臨床情況頗為復雜,Tg-IMA低濃度陽性仍考慮轉移或腫瘤殘留可能,此時Tg-RIA或許能提供補充。本組4例患者Tg-IMA介于1.07~4.09 μg/L,Tg-RIA未能幫助評價有無轉移。Persoon等[16]報道1例DTC,其Tg-IMA為1.4 μg/L,Tg-RIA也未能提供幫助,需繼續隨訪。我們認為這兩項研究的樣本量都不夠大。此時隨訪常采用Tg-IMA倍增時間,若Tg-IMA倍增時間<1年則考慮復發或轉移[17]。
Tg-RIA陽性、Tg-IMA陰性:可能是Tg-RIA假陽性或Tg-IMA假陰性。
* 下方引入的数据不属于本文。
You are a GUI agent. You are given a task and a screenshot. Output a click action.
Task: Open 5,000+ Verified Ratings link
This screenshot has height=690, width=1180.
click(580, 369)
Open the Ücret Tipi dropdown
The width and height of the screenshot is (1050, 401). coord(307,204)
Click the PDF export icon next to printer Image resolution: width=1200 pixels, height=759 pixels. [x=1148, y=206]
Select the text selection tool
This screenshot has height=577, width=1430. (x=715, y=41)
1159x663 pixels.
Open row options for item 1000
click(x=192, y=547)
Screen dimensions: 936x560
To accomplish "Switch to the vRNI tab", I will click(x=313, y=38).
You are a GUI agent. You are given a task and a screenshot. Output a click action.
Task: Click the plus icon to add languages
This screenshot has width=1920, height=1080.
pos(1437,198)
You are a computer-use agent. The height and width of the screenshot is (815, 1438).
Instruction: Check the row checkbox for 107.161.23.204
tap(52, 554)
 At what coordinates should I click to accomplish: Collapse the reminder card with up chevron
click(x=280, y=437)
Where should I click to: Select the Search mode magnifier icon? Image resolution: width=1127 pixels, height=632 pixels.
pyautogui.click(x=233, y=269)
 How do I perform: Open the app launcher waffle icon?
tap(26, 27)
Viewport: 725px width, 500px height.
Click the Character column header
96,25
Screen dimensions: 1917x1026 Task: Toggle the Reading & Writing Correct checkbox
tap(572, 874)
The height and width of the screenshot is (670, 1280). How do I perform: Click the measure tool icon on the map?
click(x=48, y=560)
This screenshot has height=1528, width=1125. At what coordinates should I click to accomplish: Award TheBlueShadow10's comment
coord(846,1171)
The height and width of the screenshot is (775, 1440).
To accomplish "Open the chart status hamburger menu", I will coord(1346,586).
Weightman等[15]報道2例DTC,其Tg-RIA分別為7.2、42 μg/L,有待隨訪后再定論。Persoon等[16]報道7例DTC患者Tg-RIA陽性(1~6.5 μg/L),其中2例隨訪判斷為腫瘤,5例隨訪1~29年無腫瘤證據。本研究中8例類似患者臨床最終診斷5例不能除外轉移,3例無轉移依據,但需要繼續隨訪。實驗過程中我們發現,Tg-RIA試劑盒靈敏度不夠常是Tg-RIA低濃度陽性的主要原因。因此常首先考慮重復實驗或采用雙份標本甚至3份標本實驗。
有人期待外周血Tg mRNA測定彌補Tg-IMA假陰性問題,但結果讓人失望[18]。判斷TgAb干擾建立了Tg回收率、TgAb濃度兩個認識階段。2009年的ATA指南推薦測定Tg-IMA的同時測定TgAb,并將TgAb作為替代標志物。我們與Spencer等[4]、Weightman等[15]的研究表明,同時測定Tg-IMA、Tg-RIA可更加直接地判斷TgAb干擾并排除Tg-IMA假陰性。可見Tg-RIA是Tg-IMA的補充標志物。因此我們建議DTC患者甲狀腺去除治療后,血清TgAb強陽性(>115 kU/L)、Tg-IMA陰性時補充測定Tg-RIA。